Planet D Nonet
Blues to Be There
A Salute to Duke Ellington
The Planet D Nonet is a Detroit-based group, actually numbering ten, lead by percussionist and music personality RJ Spangler and trumpeter/vocalist James O’Donnell. Prior to this salute to Duke Ellington the band has engaged in what they feel are neglected jazz and blues artists such as Fletcher Henderson, Buddy Johnson, Sun Ra, and South African jazz. They have also revealed a deep knowledge of Billy Strayhorn’s and Duke’s Cotton Club material. Yet, this project focuses on the portion of Ellington’s career from 1956-1963, beyond his initial swing period, according to Spangler offering a host of little-known gems. He seems to be on target there, as among these sixteen tracks, the only two widely recognizable tunes are “Take the A Train” and Strayhorn’s “Tigress.” Of course, Ellington followers may be familiar with more of them such as the title track which breaks out of the three-four-minute length, extending to over eight minutes. Spangler also finds a common ground in this period of Ellington’s music – a place where swing era types and hard bop types could “find themselves in this music.”

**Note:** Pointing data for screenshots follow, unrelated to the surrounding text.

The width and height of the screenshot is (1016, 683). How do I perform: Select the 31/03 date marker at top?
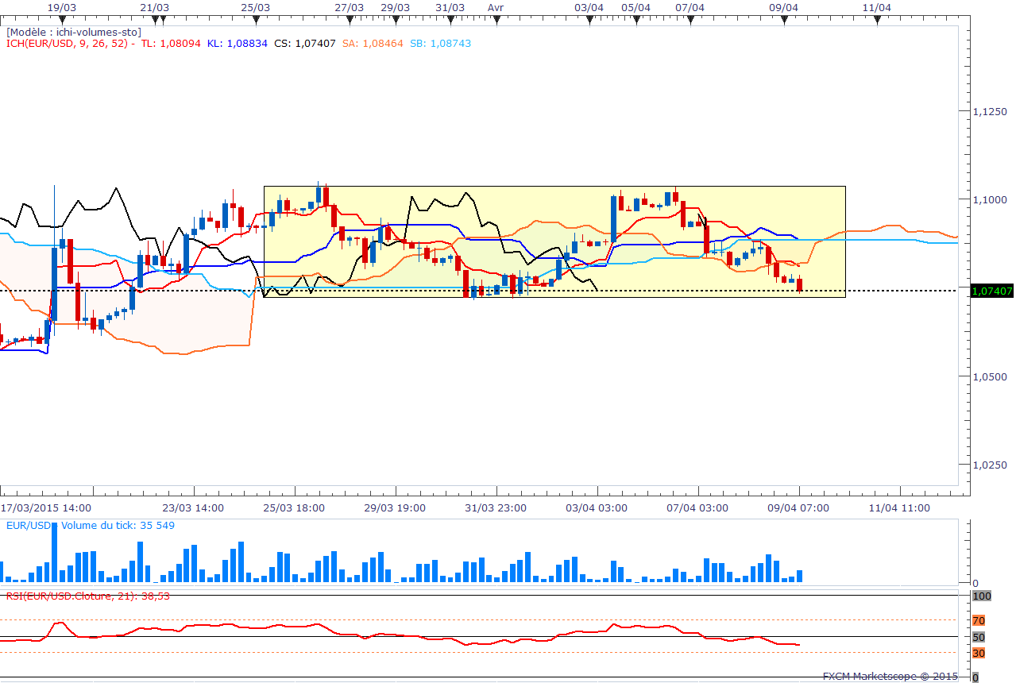pyautogui.click(x=450, y=21)
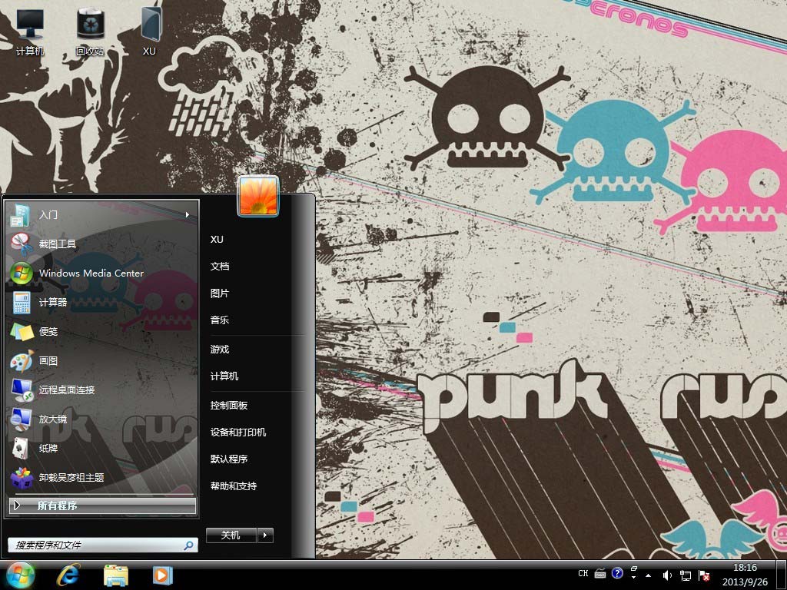Click the volume speaker tray icon

point(666,575)
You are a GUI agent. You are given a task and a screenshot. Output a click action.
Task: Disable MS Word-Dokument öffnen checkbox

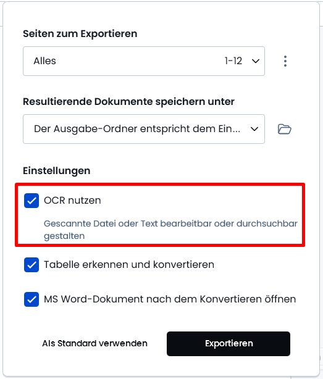[x=31, y=299]
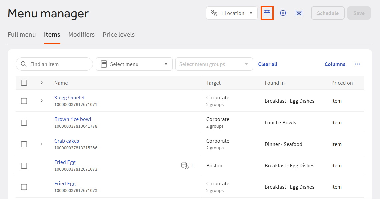Toggle the select-all checkbox in the table header
This screenshot has width=380, height=199.
click(24, 82)
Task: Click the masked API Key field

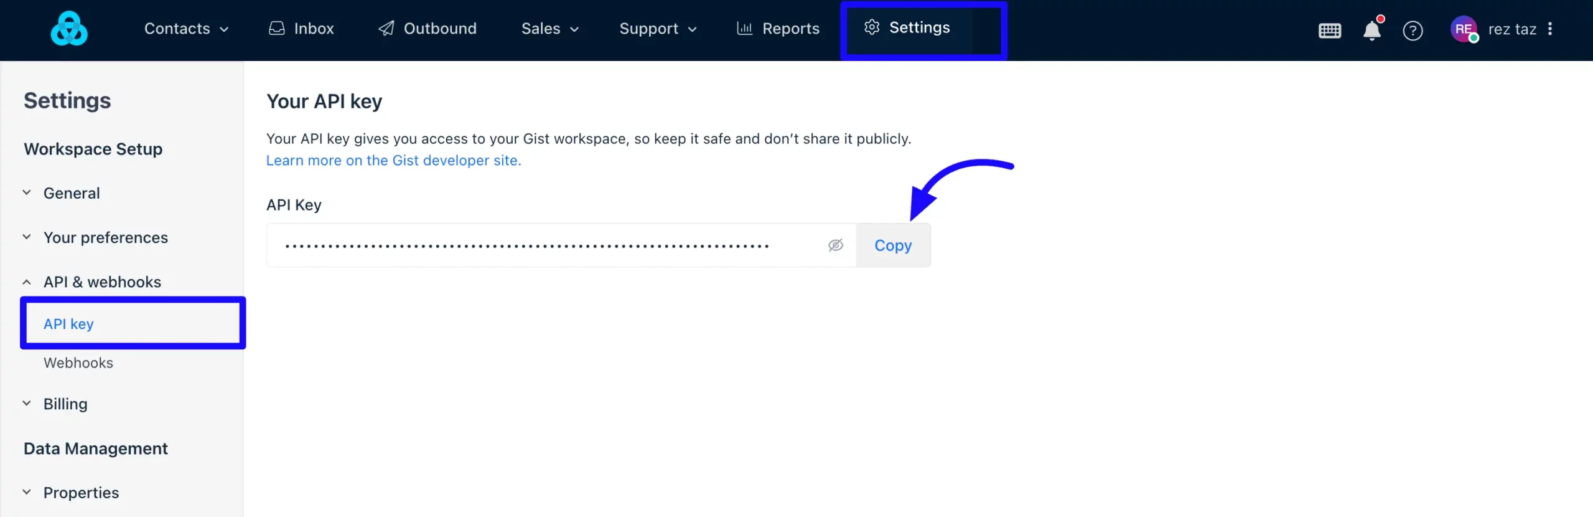Action: pyautogui.click(x=561, y=245)
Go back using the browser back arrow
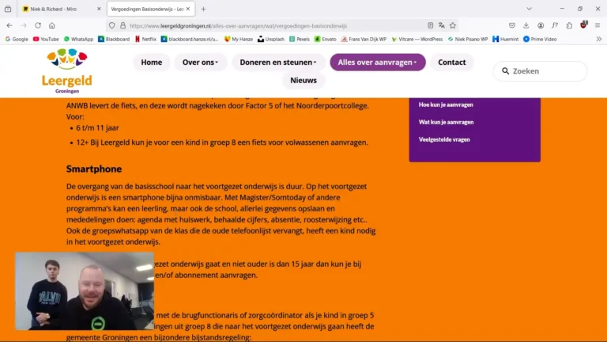The width and height of the screenshot is (607, 342). [x=9, y=25]
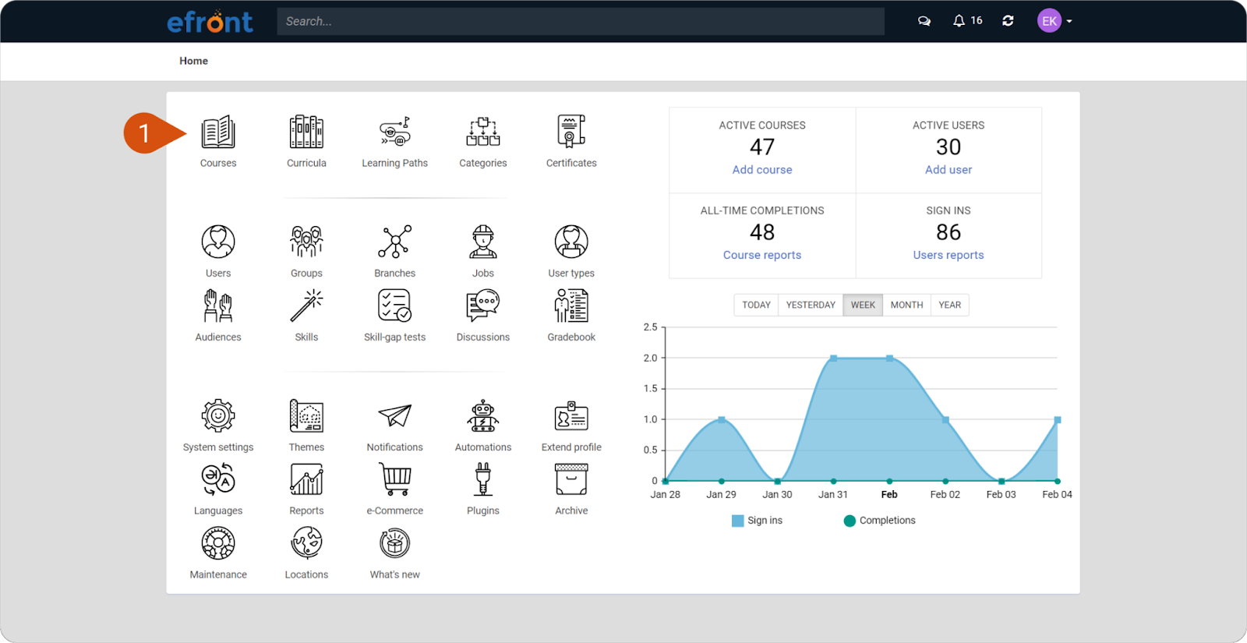1247x643 pixels.
Task: Open the Gradebook icon
Action: (x=571, y=306)
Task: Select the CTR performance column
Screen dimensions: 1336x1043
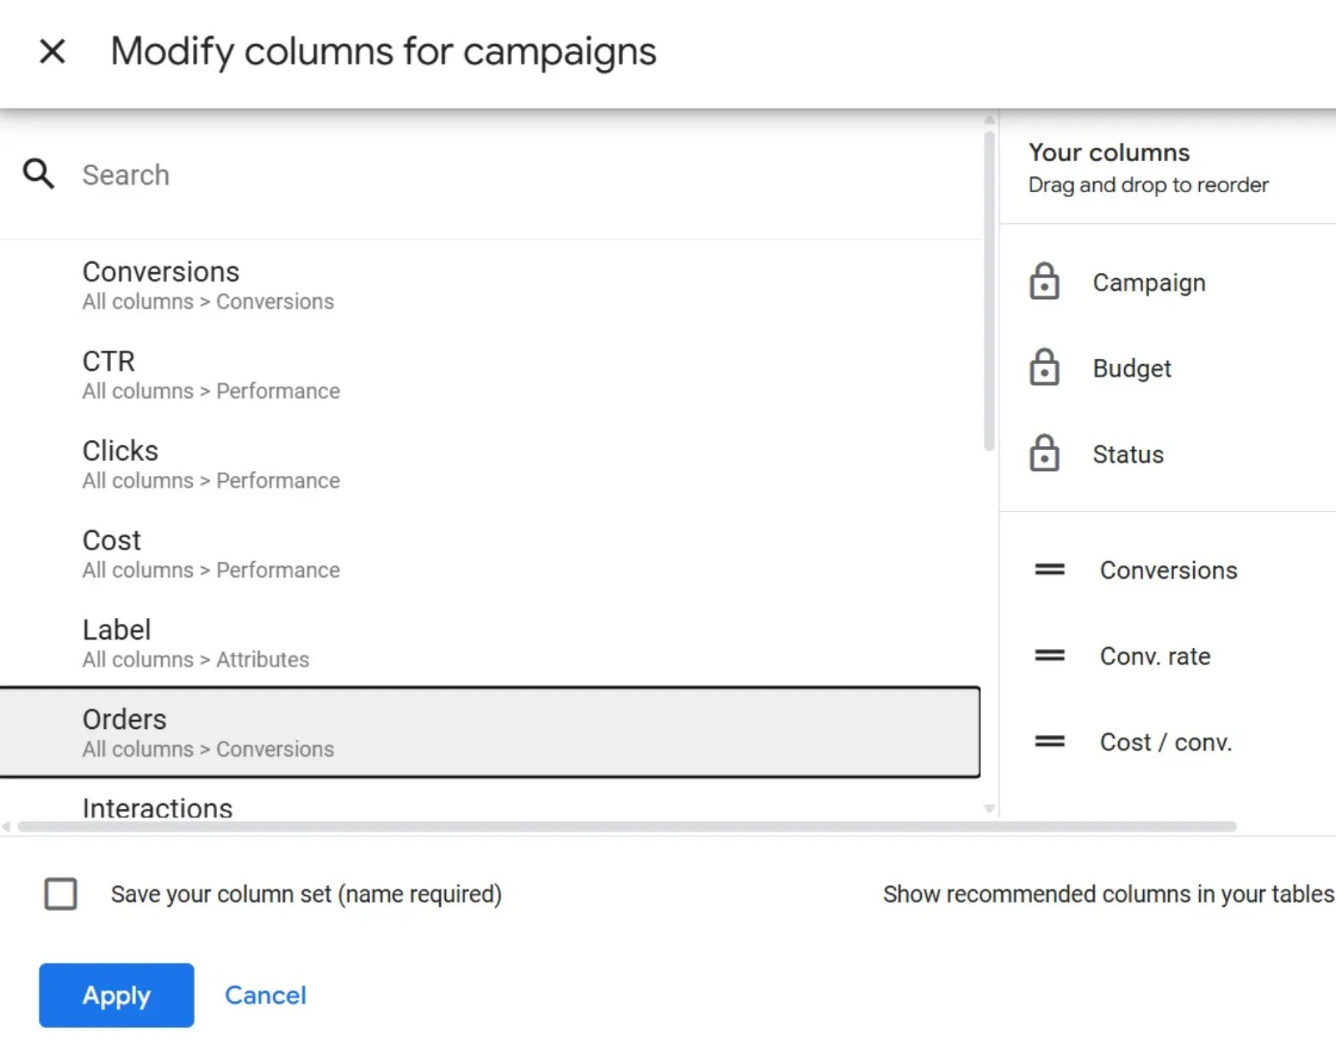Action: [x=489, y=374]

Instrumentation aside from the conventional piano-bass-drums rhythm section includes three reeds, two trumpets and a trombone. Spangler plays percussion and directs the band. Two of the selections feature vocals from band members and some tunes feature as many as six or seven soloists while O’Donnell is the lone soloist on “Almost Cried” and tenorist Christopher Tabacynski on “Chinoiserie.” The boppish opener “Spacemen” features a full seven soloists with a bright turn from guest bari saxophonist Alex Harding, who appears on eleven tracks. “Pie Eye’s Blues” is a more the kind of straight forward, walking bassline, piano blues we associate with Duke with Michael Zaporski on the keys, O’Donnell on a dig deep, growling trumpet solo and Tabacynski on a soulful tenor turn which is on fuller display on his solo feature for “Chinoiserie.”
The standout title track, penned by Ellington and Strayhorn, is a simmering slow blues, mainly a piano feature for Zaporski with Tabacynski stepping forward on clarinet and O’Donnell matching that deep emotion with his signature growling trumpet. The first of the two vocals appear with trombonist Tbone Paxton on “Moon Maiden,” aided by soloists trumpeter Charlie Miller and Zaporski. While Paxton’s vocal is somewhat bland, he quickly compensates with a from-the-gutter trombone intro to deep blues of “The Swingers Get The Blues Too,” played to a hand clapping rhythm with sterling spots from O’Donnell and Tabacynski. The tenorist and pianist take the honors on the swinging “Blow by Blow” while the perky “Tigress” features Spangler, Tabacynski. and Alex Colista on the soaring soprano.
“Purple Gazelle” opens with similar strains to “Take the A Train,” colored by turns from Tabacynski on both clarinet and tenor along with trumpeters Miller and O’Donnell who, takes a Satchmo-like vocal on Duke’s iconic subway tune. “Way Early Subtone” is one of those gently swaying Ellington tunes, played gracefully by Colista on alto and Harding on his ever present baritone sax. Strayhorn’s “U.M.M.G” features the core band’s bari saxophonist Goode Wyche III along with Miller. The percussive “Bonga” naturally involves bandleader Spangler with the two trumpeters whereas “Moonbow” is another highly rhythmic number highlighting the pianist. Colista, and Paxton. The closing medley, “VIP’s Boogie/Jam with Sam” is another with a wide breadth of soloists, six in all. Throughout this music is solid, passionate, and true to the blues. We’d be remiss without mentioning other band members and guests not cited – bassist Trevor Lamb, drummer Sean Perimutter, guest tenorist Ryan Bills, and guest clarinetist Kasan Belgrave.
Maybe you haven’t played your Ellington music for a while. If not, this is certainly a fervently respectful salute. And, it may prompt you to reach for the real thing too.